I am trying to focus on creating my databunches and fully understand how it works (and stop copying.pasting from the lessons) before going forward.
From what I understood, understanding the DATA_BLOCK API can let me create my databunches in a “generic” way. (always using the data block code).
And after downloading images from google in 2 separate folders named by label, without Train opr Valid subfolders , i would like to understand how to create my databunch with the data block API
data = (ImageList.from_folder(path)
To have the same results than in the lesson 2 with the shortcut method of :
data = ImageDataBunch.from_folder(path, train=’.’, valid_pct=0.2, ds_tfms=get_transforms(), size=224, num_workers=4).normalize(imagenet_stats)
I don’t really get it…
Let me know
I think i found myself the answer.
My purpose is really to use all the time the generic Data Block API and understand exactly what’s happening (and stop copying/pasting from lessons).

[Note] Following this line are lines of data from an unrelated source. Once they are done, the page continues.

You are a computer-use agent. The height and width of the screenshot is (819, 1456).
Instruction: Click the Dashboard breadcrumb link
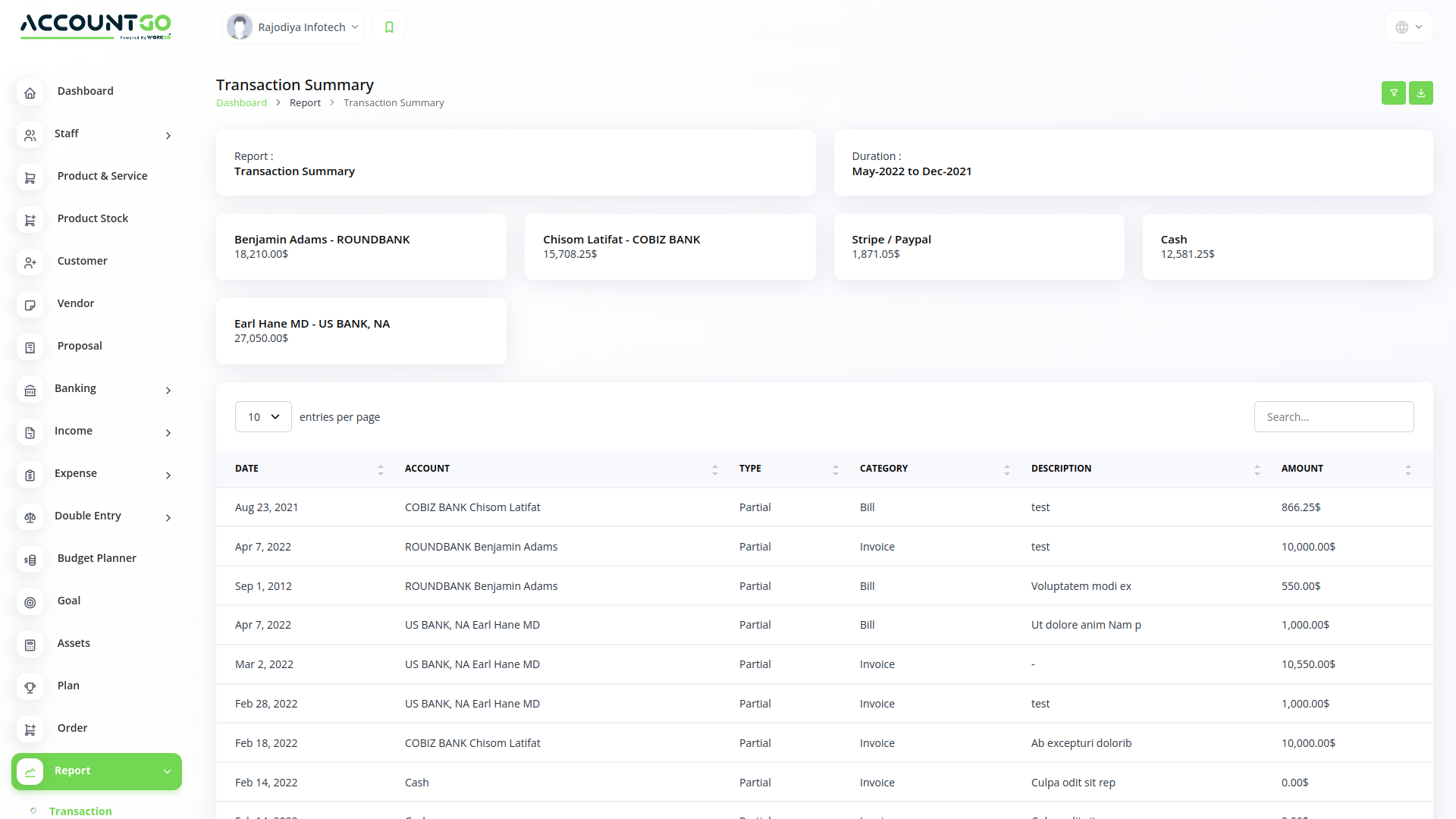click(x=241, y=102)
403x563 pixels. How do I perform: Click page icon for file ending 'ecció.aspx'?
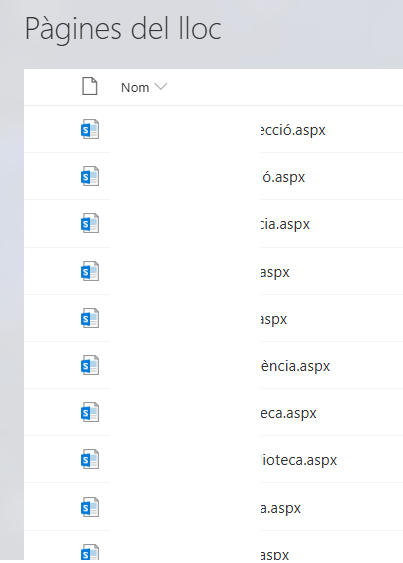coord(90,129)
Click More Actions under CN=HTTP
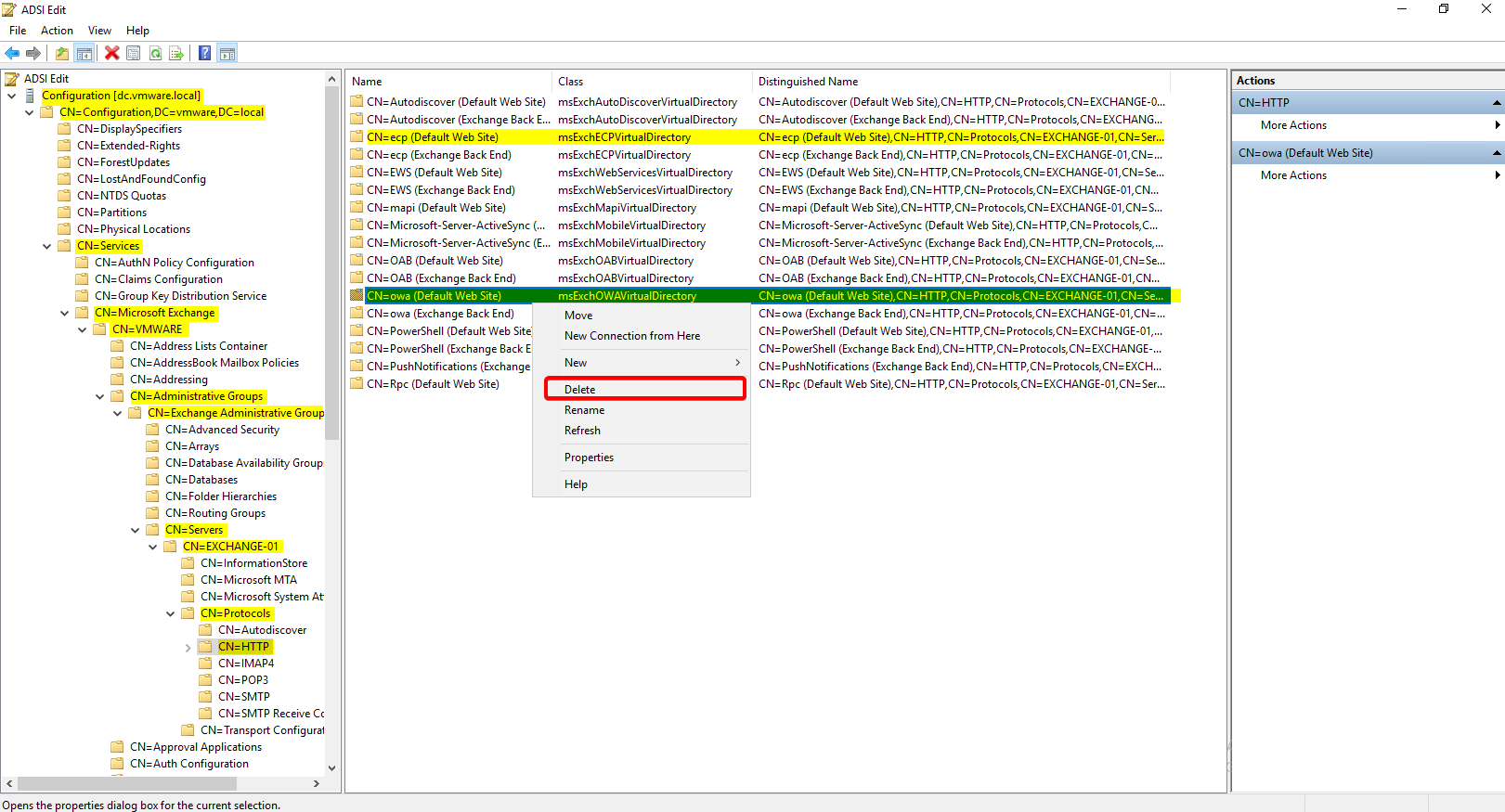This screenshot has height=812, width=1505. [x=1293, y=125]
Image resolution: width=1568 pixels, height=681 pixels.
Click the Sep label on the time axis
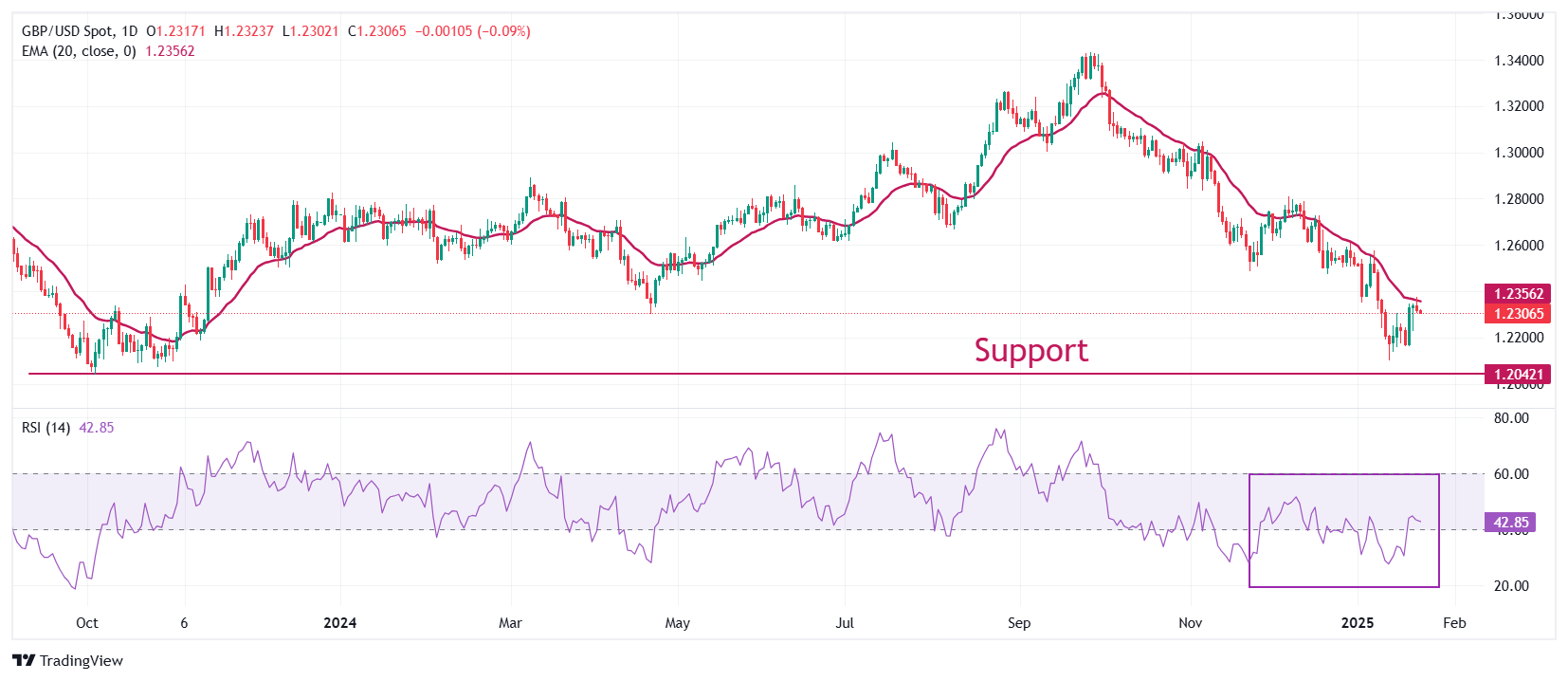coord(1019,623)

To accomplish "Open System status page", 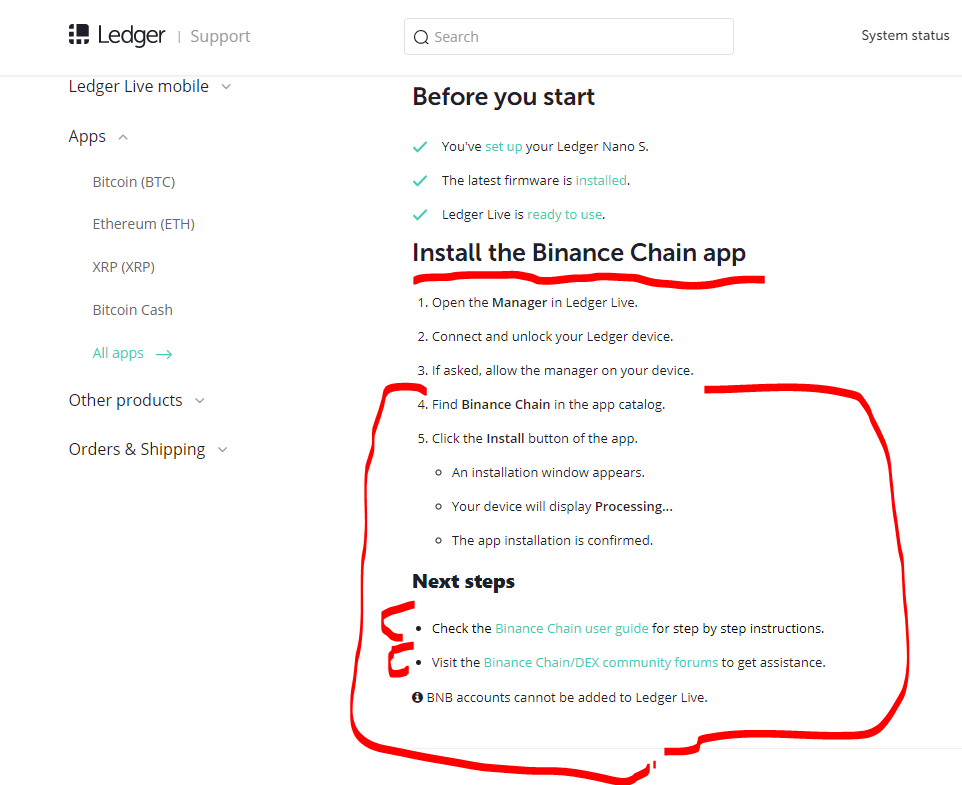I will pos(905,36).
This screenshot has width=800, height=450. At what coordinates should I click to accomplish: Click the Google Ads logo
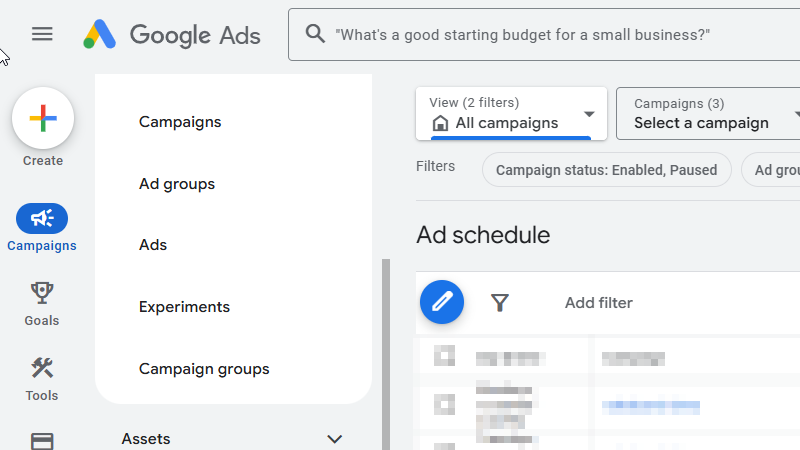pos(172,35)
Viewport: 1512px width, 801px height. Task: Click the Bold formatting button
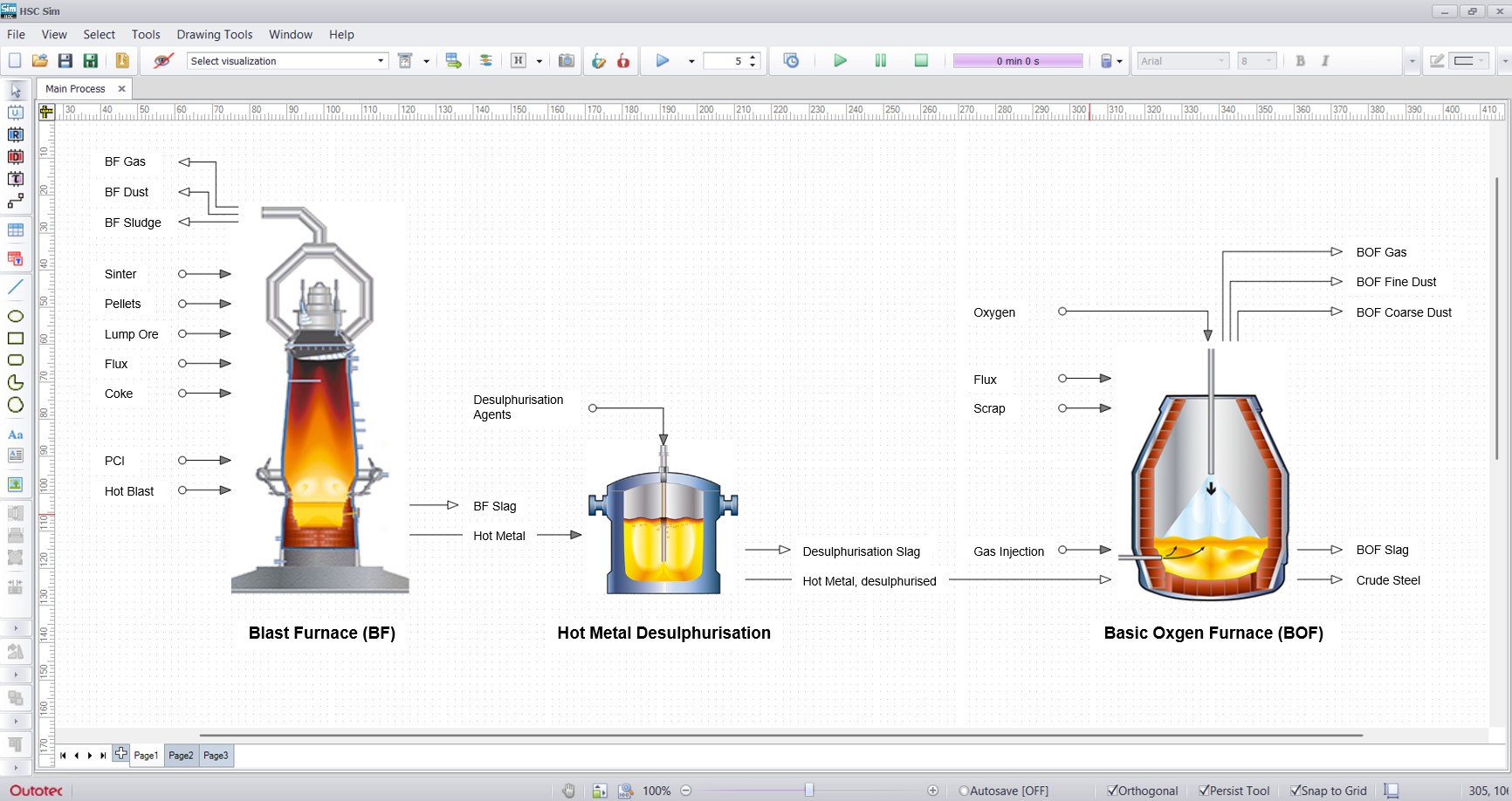(x=1300, y=61)
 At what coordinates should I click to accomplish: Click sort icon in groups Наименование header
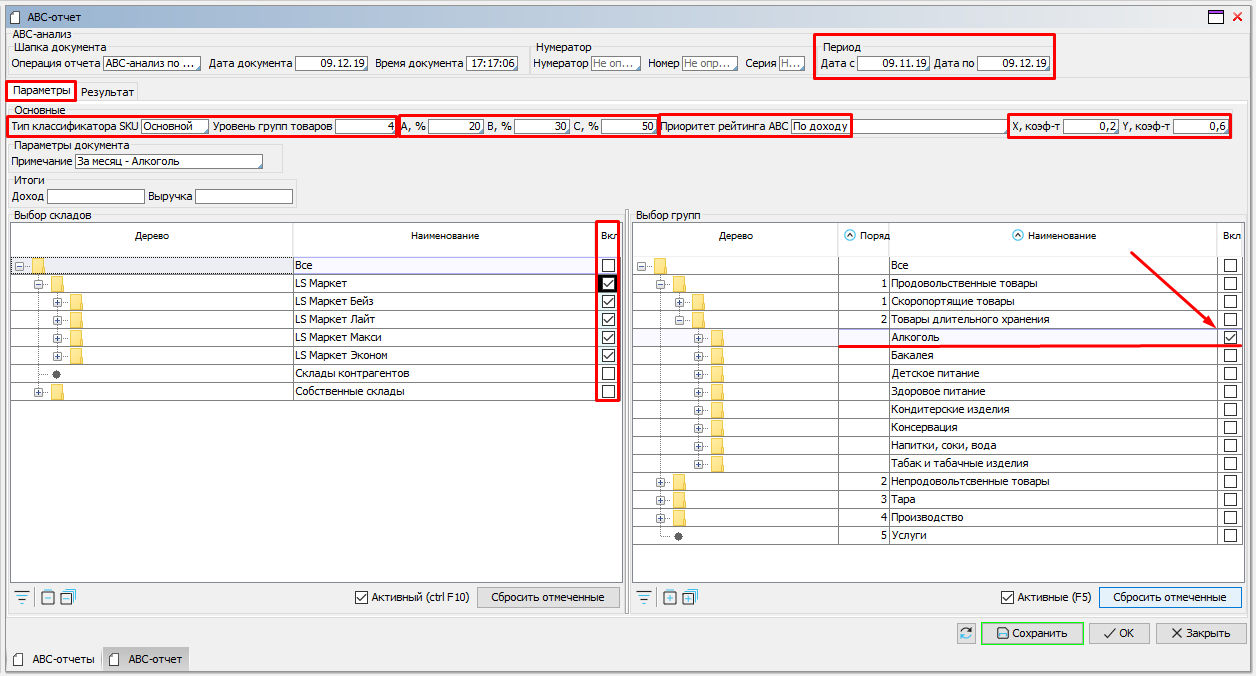(1018, 236)
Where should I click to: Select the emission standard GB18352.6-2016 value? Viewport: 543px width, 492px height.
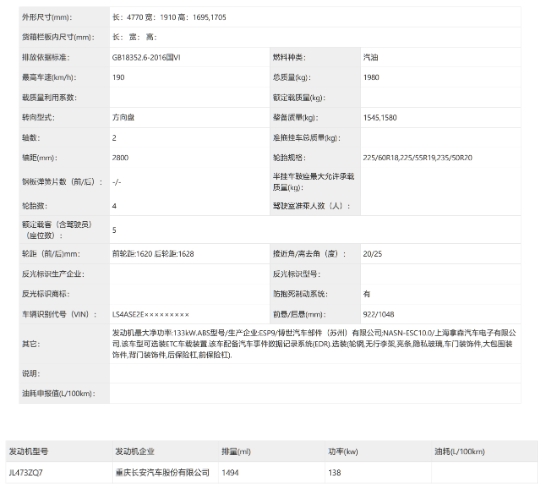point(146,57)
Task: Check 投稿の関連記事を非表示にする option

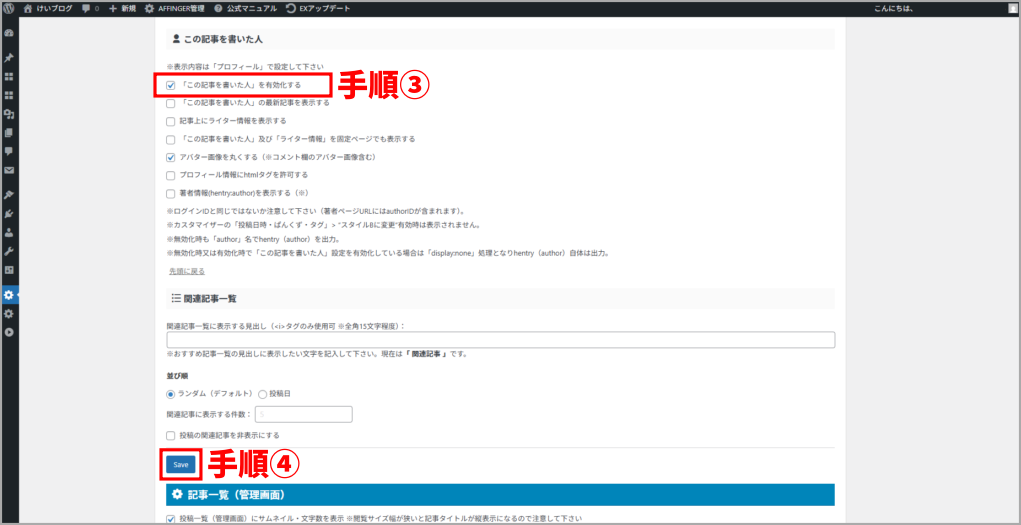Action: pos(171,435)
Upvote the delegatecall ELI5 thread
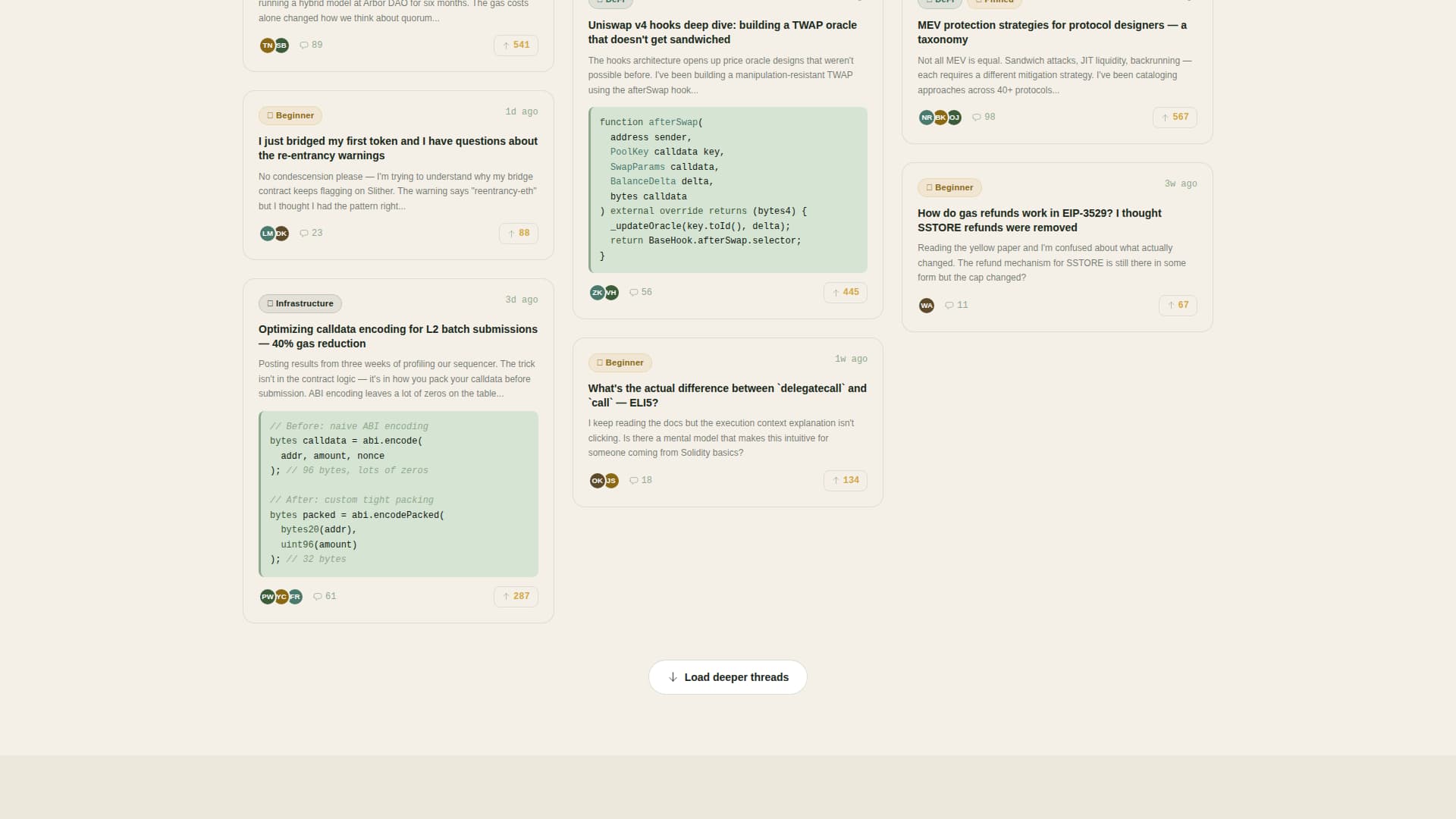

Can anybody confirm that :
data = (ImageItemList.from_folder(path).random_split_by_pct(valid_pct=0.2, seed=4).label_from_folder().transform(get_transforms(), size=224, num_corkers=4).databunch())
data = ImageDataBunch.from_folder(path, train=’.’, valid_pct=0.2, ds_tfms=get_transforms(), size=224, num_workers=4)
are exactly the same thing ?
Am i correct ?
You are almost correct but
ImageDataBunch referes to the folder where it expects to find train, valid, test folders that is why you need to specify
path in ImageItemList expects a folder where it can find image files(It fetches images recursively). And arguments like
.databunch(num_workers=4, bs=4) go into databunch method. Other than that, they are exactly the same thing.